Items from a data source
•••••
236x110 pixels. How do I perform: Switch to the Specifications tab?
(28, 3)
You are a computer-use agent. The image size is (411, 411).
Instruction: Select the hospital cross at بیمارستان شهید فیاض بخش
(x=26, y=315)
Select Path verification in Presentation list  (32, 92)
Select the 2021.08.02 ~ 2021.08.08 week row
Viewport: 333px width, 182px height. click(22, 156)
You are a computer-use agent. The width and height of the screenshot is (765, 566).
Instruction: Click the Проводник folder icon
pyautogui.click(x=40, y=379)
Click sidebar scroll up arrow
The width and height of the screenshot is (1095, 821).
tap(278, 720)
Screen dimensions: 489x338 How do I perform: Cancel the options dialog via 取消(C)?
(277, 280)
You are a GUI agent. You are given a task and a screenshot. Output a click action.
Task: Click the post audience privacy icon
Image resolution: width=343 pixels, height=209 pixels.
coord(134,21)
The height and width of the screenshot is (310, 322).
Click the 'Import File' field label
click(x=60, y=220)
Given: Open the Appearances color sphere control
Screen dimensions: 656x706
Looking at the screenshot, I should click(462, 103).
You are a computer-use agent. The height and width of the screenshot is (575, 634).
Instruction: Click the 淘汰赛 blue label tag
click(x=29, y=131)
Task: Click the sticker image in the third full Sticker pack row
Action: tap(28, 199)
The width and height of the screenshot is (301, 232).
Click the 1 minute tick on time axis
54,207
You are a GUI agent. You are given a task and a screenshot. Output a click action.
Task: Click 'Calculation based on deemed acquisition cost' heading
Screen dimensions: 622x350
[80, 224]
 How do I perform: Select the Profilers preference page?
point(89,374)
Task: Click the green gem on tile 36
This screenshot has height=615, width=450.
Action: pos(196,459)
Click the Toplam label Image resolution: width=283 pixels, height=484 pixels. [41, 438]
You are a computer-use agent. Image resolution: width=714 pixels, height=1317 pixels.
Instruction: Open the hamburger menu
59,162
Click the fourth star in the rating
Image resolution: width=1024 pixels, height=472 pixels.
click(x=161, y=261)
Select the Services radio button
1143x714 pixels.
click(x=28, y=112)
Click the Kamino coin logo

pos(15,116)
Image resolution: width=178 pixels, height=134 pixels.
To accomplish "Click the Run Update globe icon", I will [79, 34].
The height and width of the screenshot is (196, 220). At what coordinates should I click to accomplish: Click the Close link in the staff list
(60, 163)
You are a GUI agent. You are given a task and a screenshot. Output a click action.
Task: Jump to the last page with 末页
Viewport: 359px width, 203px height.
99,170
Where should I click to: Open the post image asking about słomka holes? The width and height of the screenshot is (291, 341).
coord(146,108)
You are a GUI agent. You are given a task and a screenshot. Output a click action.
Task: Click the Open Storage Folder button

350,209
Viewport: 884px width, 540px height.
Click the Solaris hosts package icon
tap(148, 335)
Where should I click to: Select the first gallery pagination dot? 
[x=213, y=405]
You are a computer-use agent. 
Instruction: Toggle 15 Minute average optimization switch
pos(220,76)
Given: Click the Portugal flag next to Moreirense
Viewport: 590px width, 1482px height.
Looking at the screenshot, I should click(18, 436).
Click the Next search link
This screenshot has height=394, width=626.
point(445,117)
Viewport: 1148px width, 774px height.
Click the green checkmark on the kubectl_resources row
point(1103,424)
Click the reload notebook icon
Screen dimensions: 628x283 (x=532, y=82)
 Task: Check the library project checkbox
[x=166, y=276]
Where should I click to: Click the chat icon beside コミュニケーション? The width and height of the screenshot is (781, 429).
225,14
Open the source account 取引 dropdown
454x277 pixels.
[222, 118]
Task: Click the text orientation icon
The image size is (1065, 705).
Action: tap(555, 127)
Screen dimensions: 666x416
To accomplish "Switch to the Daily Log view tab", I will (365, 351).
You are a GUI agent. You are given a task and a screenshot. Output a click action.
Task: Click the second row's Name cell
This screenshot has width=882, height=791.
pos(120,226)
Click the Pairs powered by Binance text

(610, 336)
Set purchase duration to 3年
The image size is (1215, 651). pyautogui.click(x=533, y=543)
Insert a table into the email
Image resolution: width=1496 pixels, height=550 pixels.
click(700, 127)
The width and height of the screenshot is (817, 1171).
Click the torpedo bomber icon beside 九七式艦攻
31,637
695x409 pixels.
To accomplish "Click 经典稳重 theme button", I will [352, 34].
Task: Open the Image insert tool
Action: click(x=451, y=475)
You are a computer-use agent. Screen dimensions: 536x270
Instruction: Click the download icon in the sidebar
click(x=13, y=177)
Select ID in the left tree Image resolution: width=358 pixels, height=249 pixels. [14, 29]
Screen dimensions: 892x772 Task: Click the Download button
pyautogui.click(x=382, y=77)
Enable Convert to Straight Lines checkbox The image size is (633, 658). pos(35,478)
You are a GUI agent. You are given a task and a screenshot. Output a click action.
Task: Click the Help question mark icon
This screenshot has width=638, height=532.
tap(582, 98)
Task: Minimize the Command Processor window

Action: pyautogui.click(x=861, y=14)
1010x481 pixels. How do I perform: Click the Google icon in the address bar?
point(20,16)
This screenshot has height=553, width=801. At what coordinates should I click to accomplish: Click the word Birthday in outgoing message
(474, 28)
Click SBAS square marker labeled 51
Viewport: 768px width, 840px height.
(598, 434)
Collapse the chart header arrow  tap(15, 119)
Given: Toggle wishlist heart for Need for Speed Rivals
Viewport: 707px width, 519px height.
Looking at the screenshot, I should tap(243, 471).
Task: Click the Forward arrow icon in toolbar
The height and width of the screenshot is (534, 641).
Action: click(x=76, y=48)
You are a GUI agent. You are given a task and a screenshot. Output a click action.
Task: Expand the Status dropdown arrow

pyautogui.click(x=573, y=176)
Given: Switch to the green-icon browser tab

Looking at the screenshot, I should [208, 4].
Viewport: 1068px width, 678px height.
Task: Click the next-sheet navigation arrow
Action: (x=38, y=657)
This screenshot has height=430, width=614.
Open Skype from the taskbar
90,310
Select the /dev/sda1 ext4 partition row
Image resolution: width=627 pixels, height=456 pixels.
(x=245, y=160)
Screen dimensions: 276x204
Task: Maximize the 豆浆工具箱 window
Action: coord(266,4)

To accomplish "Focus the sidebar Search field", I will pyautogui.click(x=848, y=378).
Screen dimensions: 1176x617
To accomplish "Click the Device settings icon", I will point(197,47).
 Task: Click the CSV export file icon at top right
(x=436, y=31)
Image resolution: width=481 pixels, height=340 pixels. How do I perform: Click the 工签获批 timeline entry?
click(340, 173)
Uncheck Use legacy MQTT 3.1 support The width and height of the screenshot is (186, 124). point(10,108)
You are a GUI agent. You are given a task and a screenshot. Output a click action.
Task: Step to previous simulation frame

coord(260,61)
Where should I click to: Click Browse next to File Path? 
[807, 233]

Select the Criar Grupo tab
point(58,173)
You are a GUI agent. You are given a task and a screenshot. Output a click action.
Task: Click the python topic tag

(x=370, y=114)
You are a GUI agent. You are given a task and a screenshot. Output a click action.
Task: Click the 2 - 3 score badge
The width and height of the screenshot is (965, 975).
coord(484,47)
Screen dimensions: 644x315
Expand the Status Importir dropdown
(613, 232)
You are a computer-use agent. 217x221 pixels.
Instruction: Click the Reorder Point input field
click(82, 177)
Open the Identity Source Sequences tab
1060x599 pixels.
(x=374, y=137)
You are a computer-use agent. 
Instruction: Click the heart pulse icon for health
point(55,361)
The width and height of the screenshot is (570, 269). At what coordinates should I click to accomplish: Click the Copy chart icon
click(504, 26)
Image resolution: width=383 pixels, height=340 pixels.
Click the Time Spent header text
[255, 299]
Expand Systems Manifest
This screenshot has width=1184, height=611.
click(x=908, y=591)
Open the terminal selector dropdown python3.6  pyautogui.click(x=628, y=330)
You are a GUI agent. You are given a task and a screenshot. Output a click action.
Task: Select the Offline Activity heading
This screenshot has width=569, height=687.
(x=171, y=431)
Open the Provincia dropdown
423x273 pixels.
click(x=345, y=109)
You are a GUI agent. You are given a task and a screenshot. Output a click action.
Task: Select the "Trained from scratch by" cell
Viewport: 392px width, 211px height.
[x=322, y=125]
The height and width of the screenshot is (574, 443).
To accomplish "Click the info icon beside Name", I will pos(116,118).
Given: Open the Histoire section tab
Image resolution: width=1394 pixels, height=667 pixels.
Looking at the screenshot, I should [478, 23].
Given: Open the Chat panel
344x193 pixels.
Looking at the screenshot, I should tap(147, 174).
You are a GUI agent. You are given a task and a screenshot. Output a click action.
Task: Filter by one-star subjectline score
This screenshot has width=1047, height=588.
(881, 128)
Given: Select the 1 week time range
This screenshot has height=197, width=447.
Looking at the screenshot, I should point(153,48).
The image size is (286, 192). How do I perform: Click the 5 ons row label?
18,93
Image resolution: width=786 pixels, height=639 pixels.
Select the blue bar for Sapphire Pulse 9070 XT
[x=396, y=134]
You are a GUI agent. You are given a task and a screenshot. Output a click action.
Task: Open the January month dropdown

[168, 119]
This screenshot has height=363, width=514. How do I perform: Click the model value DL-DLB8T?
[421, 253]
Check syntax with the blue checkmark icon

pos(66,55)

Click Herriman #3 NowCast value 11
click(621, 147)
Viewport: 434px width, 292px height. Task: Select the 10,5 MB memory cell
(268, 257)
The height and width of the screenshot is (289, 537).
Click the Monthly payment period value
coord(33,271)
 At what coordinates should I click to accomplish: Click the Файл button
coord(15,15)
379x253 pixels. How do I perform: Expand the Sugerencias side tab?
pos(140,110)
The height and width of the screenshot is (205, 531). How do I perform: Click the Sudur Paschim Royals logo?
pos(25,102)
•••••
Filter the entries above down to the lines that hold the word "computer", and copy those lines.

• REPLY TO THE EXERCISE
You are a computer-use agent. The image size is (411, 411).
You are a computer-use agent. The width and height of the screenshot is (765, 566).
You are a computer-use agent. The height and width of the screenshot is (575, 634).
You are a computer-use agent. Image resolution: width=714 pixels, height=1317 pixels.
You are a computer-use agent. 
You are a computer-use agent. Screen dimensions: 536x270
You are a computer-use agent. 217x221 pixels.
You are a computer-use agent. 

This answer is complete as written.